● **WHAT THE EXERCISE ASKS**: Filter the entries for lines with the word "özel".

● **RECORDS FOR THIS EXERCISE**:
================

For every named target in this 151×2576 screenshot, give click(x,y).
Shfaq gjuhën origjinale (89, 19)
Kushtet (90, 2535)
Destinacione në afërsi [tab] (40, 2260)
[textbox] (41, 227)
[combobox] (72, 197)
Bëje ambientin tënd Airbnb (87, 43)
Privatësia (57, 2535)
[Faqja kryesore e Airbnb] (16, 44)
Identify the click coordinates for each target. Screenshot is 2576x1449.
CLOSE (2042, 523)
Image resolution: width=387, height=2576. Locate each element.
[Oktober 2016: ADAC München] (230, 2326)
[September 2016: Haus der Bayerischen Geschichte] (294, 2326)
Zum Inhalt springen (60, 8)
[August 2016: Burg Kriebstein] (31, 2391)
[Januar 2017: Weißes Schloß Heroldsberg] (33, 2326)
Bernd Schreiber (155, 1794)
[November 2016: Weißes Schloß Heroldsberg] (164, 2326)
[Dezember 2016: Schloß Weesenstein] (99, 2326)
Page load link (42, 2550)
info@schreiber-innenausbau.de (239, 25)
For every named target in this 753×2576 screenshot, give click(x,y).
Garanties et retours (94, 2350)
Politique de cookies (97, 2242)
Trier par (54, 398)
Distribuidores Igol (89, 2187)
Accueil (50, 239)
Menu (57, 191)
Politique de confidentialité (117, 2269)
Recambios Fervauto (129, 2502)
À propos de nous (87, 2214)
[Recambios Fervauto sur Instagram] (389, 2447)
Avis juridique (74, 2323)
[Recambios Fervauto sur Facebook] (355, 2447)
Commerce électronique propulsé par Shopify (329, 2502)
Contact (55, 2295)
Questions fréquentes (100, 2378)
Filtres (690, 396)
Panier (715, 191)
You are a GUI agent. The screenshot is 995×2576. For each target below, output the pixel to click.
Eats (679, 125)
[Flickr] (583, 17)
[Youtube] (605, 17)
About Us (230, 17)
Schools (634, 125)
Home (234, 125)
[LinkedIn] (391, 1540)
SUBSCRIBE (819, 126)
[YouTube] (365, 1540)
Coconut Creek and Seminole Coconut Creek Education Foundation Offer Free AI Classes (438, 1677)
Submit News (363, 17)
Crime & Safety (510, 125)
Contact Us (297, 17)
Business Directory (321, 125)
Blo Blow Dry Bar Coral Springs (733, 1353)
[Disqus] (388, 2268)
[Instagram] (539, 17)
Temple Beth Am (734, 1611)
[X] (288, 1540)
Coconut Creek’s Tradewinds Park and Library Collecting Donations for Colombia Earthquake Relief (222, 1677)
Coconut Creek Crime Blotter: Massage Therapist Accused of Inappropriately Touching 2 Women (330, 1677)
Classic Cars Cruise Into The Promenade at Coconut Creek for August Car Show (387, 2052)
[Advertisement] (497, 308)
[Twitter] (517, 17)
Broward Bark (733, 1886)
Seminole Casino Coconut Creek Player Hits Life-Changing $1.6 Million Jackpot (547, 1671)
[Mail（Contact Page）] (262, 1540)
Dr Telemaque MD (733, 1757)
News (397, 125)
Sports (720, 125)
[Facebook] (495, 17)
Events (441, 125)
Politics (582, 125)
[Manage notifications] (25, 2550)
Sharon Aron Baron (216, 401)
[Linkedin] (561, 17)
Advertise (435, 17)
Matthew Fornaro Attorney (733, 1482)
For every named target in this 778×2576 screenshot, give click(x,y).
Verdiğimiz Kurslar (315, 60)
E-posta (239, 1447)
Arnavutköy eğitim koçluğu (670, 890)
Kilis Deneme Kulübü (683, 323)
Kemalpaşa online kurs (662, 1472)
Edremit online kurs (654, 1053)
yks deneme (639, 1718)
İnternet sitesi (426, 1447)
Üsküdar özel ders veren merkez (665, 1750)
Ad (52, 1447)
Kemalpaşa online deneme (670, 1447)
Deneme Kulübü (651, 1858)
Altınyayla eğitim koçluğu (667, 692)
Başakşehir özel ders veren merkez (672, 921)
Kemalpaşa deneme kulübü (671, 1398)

================

● **RESULT**:
Üsküdar özel ders veren merkez (665, 1750)
Başakşehir özel ders veren merkez (672, 921)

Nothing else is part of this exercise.